Design and construction
- Architect: Goldfinger Studio

= Glenkerry House =

Housing block in Poplar, London

Glenkerry House is a Grade II listed housing block on the Brownfield Estate in Poplar, London, England, designed by the studio of the controversial Brutalist architect Ernő Goldfinger and finished in 1977. 14 storeys high, it stands in proximity to and complements the appearance of Balfron Tower and Carradale House, which were designed by Goldfinger himself and are now Grade II* and Grade II listed respectively. There are four four-bedroom maisonettes on the ground floor, 18 one-bedroom, 45 two-bedroom and 12 three-bedroom flats; 79 flats in all.

Its design and construction have proved to be of better quality than many other post-war high-rise blocks.

Since 1979 it has been run as a self-managed co-operative housing association and registered social landlord (RSL). Glenkerry Co-operative Housing Association (GCHA/GK) bought a 99-year lease from the Greater London Secondary Housing Association, partly funded by grants from the Housing Corporation and the Greater London Council, and raised about a third of the cost from sales to residents (members). The GLC also provided a loan for the remainder of the cost, which has now been repaid.

The freehold is now owned by the London Borough of Tower Hamlets.
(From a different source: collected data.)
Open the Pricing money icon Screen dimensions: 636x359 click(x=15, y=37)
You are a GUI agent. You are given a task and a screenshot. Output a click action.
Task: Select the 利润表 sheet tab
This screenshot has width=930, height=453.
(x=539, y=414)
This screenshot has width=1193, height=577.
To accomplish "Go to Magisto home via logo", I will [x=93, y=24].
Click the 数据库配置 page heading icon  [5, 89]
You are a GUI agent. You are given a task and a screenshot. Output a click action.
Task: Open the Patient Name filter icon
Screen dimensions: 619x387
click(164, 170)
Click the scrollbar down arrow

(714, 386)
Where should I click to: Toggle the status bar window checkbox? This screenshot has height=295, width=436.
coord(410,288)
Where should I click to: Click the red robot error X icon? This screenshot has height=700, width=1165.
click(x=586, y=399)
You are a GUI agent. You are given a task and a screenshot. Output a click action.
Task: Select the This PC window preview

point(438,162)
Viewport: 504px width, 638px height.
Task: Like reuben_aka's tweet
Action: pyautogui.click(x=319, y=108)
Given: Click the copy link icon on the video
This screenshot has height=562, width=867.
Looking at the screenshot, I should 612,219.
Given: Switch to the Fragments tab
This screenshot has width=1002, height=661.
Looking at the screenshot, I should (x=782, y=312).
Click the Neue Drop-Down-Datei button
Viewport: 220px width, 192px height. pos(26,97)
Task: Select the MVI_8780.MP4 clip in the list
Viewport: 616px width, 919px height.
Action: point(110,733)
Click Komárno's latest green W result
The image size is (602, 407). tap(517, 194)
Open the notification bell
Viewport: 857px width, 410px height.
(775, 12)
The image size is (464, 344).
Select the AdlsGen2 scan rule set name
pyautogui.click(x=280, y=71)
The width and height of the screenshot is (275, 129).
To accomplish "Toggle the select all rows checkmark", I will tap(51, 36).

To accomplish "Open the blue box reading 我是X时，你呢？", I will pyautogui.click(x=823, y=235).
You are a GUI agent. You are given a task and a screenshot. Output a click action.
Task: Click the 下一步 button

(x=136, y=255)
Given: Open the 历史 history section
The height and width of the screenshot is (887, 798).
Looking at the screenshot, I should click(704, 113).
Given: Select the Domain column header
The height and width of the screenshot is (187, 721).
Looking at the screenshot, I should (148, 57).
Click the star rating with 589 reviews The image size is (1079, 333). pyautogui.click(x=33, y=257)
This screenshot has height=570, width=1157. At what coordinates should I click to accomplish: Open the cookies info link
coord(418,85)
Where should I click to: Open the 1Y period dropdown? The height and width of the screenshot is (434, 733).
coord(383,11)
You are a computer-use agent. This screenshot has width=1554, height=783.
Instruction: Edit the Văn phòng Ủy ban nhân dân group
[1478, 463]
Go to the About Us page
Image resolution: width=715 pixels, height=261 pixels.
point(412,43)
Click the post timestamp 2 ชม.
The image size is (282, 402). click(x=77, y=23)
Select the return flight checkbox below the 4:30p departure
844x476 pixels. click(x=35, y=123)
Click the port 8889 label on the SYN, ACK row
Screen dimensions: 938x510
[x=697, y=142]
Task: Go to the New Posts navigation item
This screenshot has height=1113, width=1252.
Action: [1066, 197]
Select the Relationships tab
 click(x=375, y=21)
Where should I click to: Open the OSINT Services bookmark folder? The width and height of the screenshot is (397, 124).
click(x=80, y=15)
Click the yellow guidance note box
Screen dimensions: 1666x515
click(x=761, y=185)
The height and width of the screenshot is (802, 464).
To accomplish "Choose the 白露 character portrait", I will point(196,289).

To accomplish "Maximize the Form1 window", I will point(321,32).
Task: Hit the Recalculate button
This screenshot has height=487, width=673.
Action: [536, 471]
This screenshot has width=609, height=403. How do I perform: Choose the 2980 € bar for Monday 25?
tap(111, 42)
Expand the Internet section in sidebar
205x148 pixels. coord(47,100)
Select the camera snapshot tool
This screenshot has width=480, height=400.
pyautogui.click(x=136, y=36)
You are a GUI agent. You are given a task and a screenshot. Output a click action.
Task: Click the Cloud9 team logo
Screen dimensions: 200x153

Members buy and sell the leaseholds of their homes at half the valuation, as assessed by the District Valuer.

The building is managed by a committee of its members, and research on housing co-ops in 1983 concluded that it was exceptionally well-run. Because this form of co-operative ownership does not allow the residents to increase their share and become full owner-occupiers, the Conservative government of the day did not give support to the model. Nevertheless, it is now widely regarded as a model for home ownership co-operatives, as it provides equity stakes that allow members to benefit from gains in the housing market, while locking in the subsidy so that the homes remain affordable to new members.